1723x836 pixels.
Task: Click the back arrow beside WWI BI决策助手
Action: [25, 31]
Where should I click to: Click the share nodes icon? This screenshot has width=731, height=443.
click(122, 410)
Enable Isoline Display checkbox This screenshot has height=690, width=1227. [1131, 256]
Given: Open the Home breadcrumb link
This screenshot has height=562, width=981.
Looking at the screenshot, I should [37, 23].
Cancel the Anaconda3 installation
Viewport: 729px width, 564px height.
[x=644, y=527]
━━━━━━
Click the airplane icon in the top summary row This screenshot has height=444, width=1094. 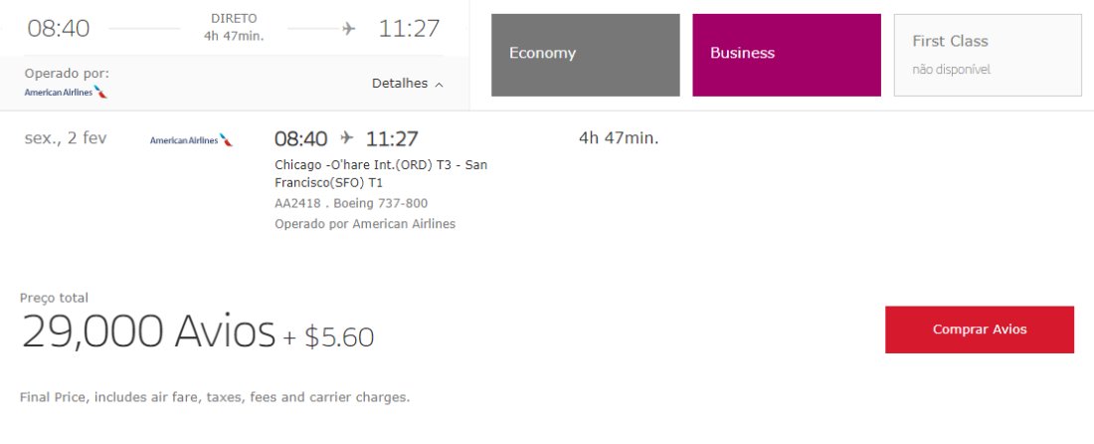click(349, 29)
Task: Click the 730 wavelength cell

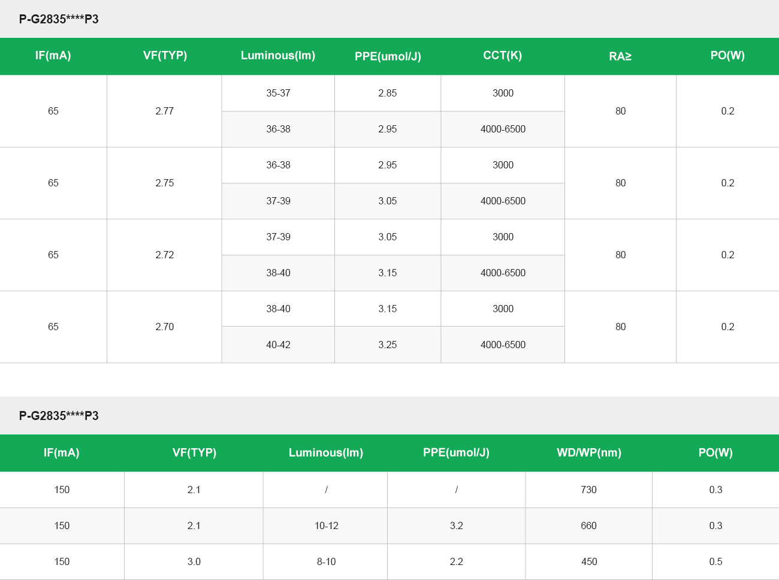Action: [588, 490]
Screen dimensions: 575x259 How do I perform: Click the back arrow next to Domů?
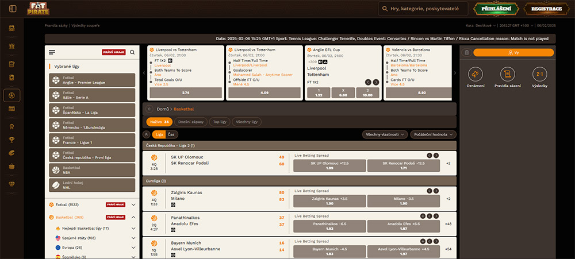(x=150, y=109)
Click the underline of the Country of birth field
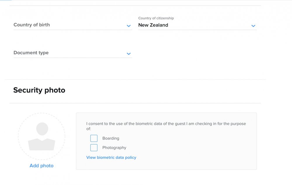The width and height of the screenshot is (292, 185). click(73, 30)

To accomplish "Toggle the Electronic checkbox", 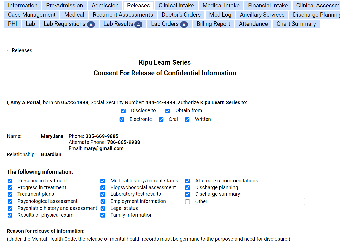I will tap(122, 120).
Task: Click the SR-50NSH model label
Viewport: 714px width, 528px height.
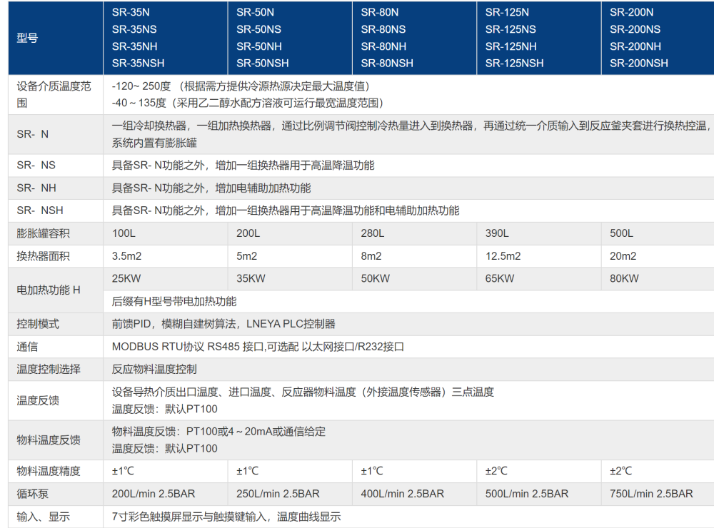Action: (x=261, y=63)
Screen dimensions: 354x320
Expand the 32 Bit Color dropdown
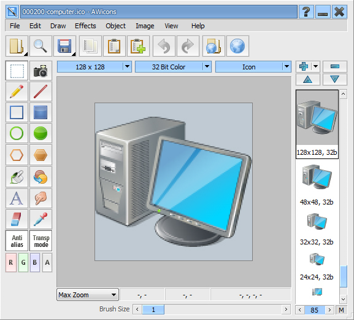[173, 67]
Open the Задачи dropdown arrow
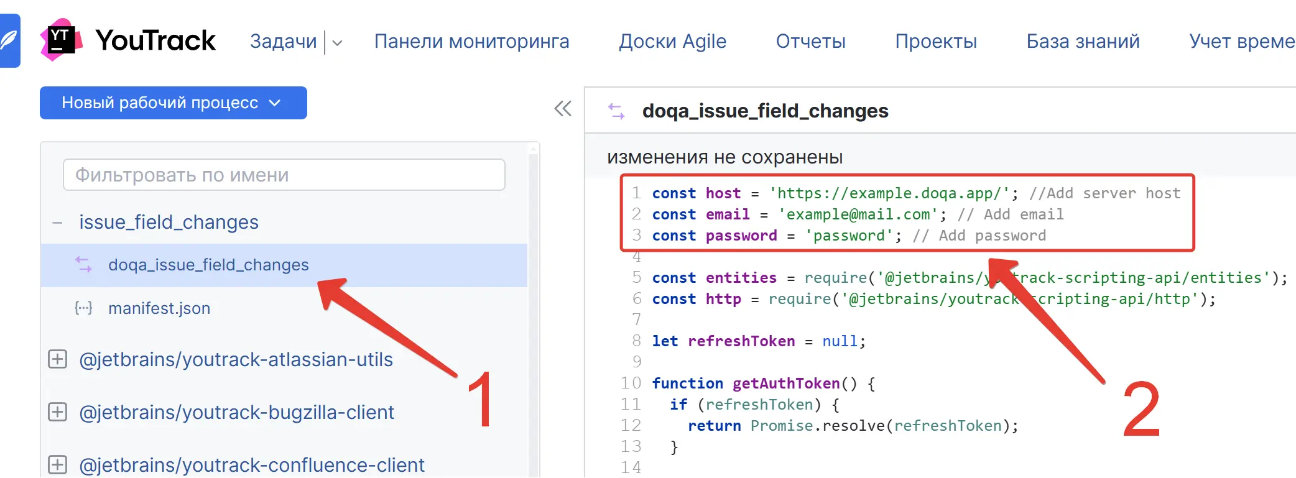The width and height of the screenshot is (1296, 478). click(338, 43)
━━━━━━
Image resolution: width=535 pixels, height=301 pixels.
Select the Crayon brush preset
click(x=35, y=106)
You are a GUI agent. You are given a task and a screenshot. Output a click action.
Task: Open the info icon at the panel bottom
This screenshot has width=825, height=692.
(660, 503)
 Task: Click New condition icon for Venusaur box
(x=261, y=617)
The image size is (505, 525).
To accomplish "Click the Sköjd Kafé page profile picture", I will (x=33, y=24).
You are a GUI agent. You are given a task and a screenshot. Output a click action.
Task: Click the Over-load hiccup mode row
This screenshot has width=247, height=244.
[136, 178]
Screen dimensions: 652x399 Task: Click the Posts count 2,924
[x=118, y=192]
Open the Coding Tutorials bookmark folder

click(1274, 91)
━━━━━━
▸ **Activity**
From the listing above, output exactly the run of lines that starts with the line containing "This screenshot has width=825, height=692." and ends with the line containing "Task: Click the Over-load hiccup mode row".

▸ **Exercise output**
This screenshot has width=825, height=692.
(660, 503)
 Task: Click New condition icon for Venusaur box
(x=261, y=617)
The image size is (505, 525).
To accomplish "Click the Sköjd Kafé page profile picture", I will (x=33, y=24).
You are a GUI agent. You are given a task and a screenshot. Output a click action.
Task: Click the Over-load hiccup mode row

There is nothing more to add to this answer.